Your instructions> From the line with "The width and height of the screenshot is (960, 2079)." through the line with "Task: Sort by State column header", repeat the entries verbatim, both end lines included, and add nothing.

+++ Given entries +++

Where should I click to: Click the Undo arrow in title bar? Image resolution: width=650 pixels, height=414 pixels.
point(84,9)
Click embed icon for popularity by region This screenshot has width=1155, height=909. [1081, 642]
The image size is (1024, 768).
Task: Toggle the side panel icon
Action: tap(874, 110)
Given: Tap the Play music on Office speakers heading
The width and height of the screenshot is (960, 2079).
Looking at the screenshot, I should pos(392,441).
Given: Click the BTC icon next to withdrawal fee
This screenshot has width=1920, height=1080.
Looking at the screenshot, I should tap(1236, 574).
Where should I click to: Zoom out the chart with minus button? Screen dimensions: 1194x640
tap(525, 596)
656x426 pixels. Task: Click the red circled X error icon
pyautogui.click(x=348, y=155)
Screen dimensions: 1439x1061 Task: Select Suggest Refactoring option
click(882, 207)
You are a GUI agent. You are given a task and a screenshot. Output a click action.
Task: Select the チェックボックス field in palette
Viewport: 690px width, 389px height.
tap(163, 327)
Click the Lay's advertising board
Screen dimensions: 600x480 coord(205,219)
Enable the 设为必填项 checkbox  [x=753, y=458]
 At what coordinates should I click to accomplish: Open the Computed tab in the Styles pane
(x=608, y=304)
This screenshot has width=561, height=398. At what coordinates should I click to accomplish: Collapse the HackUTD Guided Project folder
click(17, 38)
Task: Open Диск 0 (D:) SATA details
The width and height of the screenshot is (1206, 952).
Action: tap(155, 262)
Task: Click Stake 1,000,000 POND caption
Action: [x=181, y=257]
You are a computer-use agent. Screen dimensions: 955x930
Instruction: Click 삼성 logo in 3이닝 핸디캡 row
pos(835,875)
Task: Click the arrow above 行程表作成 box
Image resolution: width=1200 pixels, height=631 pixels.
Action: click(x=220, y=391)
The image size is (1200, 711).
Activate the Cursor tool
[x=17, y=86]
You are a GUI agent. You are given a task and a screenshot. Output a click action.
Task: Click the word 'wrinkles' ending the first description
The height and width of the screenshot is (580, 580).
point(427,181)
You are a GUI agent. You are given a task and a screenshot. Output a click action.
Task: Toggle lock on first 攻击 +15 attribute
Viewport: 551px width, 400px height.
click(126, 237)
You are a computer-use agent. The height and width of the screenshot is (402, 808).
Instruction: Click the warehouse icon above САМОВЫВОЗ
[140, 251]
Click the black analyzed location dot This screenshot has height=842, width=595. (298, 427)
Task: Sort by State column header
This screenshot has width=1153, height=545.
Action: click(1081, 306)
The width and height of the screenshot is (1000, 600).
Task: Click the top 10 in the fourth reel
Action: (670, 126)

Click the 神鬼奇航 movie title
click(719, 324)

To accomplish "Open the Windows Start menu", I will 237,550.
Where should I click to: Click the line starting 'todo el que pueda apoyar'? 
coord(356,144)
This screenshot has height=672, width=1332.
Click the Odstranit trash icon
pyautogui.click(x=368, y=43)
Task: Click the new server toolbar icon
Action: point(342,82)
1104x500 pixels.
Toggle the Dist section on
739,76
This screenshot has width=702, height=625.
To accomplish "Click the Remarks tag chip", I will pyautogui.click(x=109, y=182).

+++

Response box>
The width and height of the screenshot is (960, 2079).
Looking at the screenshot, I should pos(392,441).
Given: Click the BTC icon next to withdrawal fee
This screenshot has width=1920, height=1080.
Looking at the screenshot, I should tap(1236, 574).
Where should I click to: Zoom out the chart with minus button? Screen dimensions: 1194x640
tap(525, 596)
656x426 pixels. Task: Click the red circled X error icon
pyautogui.click(x=348, y=155)
Screen dimensions: 1439x1061 Task: Select Suggest Refactoring option
click(882, 207)
You are a GUI agent. You are given a task and a screenshot. Output a click action.
Task: Select the チェックボックス field in palette
Viewport: 690px width, 389px height.
tap(163, 327)
Click the Lay's advertising board
Screen dimensions: 600x480 coord(205,219)
Enable the 设为必填项 checkbox  [x=753, y=458]
 At what coordinates should I click to accomplish: Open the Computed tab in the Styles pane
(x=608, y=304)
This screenshot has width=561, height=398. At what coordinates should I click to accomplish: Collapse the HackUTD Guided Project folder
click(17, 38)
Task: Open Диск 0 (D:) SATA details
The width and height of the screenshot is (1206, 952).
Action: tap(155, 262)
Task: Click Stake 1,000,000 POND caption
Action: [x=181, y=257]
You are a computer-use agent. Screen dimensions: 955x930
Instruction: Click 삼성 logo in 3이닝 핸디캡 row
pos(835,875)
Task: Click the arrow above 行程表作成 box
Image resolution: width=1200 pixels, height=631 pixels.
Action: click(x=220, y=391)
The image size is (1200, 711).
Activate the Cursor tool
[x=17, y=86]
You are a GUI agent. You are given a task and a screenshot. Output a click action.
Task: Click the word 'wrinkles' ending the first description
The height and width of the screenshot is (580, 580).
point(427,181)
You are a GUI agent. You are given a task and a screenshot. Output a click action.
Task: Toggle lock on first 攻击 +15 attribute
Viewport: 551px width, 400px height.
click(126, 237)
You are a computer-use agent. The height and width of the screenshot is (402, 808).
Instruction: Click the warehouse icon above САМОВЫВОЗ
[140, 251]
Click the black analyzed location dot This screenshot has height=842, width=595. (298, 427)
Task: Sort by State column header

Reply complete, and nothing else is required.